Yayınlanma Tarihi: 16.04.2025 11:53 / Dünya Haberleri

Trump Çin'e Gümrük Baskısını Artırıyor

Trump Çin'e Gümrük Baskısını Artırıyor

Başkan Donald Trump, devam eden ticaret gerilimleri ortasında Çin’e sert bir uyarıda bulundu. Beyaz Saray Sözcüsü Karoline Leavitt’e göre Trump, "top Çin’in sahasında" diyerek gümrük anlaşması için adım atması gereken tarafın Pekin olduğunu söyledi. Trump, Çin’in bu anlaşmaya ABD'den daha fazla ihtiyacı olduğunu, çünkü Amerikan tüketicisine ulaşmanın tüm ülkelerin istediği bir şey olduğunu vurguladı.

"Paraya ihtiyaçları var" diyen Trump, anlaşmaya açık olduğunu, ancak Pekin’in ciddi adımlar atması gerektiğini belirtti.

Fox News'te yayınlanan bir röportajda Trump, diğer ülkelerin de Çin ve ABD arasında tercih yapmaya zorlanabileceğini ima etti. Bu açıklama, Trump’ın ekonomik doktrininde yeni bir aşamaya işaret ediyor: karşılıklılık ve baskı temelli bir yaklaşım.

Trump ayrıca, birçok ülkeye uygulanan karşılıklı tarifelerin 90 gün süreyle askıya alındığını, bunun geçiş dönemi için esneklik sağlamak amacıyla yapıldığını ifade etti. Gümrük gelirlerinin o kadar yüksek olabileceğini, bunun gelir vergisinin yerine geçebileceğini söyledi.

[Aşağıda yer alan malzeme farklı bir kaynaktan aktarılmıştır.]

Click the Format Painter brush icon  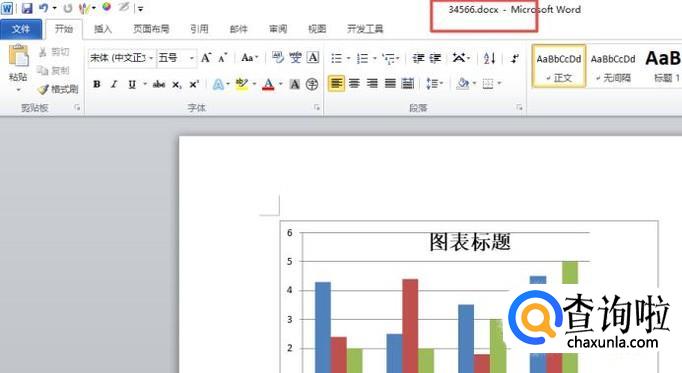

Bu arada Çin, ekonomik dayanıklılığını vurgulayan bir açıklama yaptı. Ulusal İstatistik Bürosu Başkan Yardımcısı Sheng Laiyun, Çin ekonomisinin sağlam bir temele dayandığını ve dış baskılara dayanabileceğini belirtti. ABD’nin uyguladığı ve %145’e kadar çıkan gümrük tarifelerinin kısa vadede baskı yaratabileceğini, ancak uzun vadede Çin’in büyümesini etkilemeyeceğini ifade etti. Tarife uygulamalarının herkese zarar verdiğini yineledi.

Gerginliği artıran bir diğer açıklama ise Çin Savunma Bakanlığı Sözcüsü Zhang Xiaogang’dan geldi. Trump’ın açıkladığı 1 trilyon dolarlık savunma bütçesini eleştiren Zhang, bunun ABD’nin “savaşçı doğasını” ortaya koyduğunu söyledi. ABD’nin diğer ülkelerden “haksız şekilde elde edilen zenginlik” ile savunma sanayisini büyüttüğünü savunan Zhang, bu durumun Amerika’yı yeniden büyük yapmayacağını ifade etti.

İki süper güç arasındaki gerilim devam ederken, küresel ticaretin ve diplomatik ilişkilerin geleceği belirsizliğini koruyor.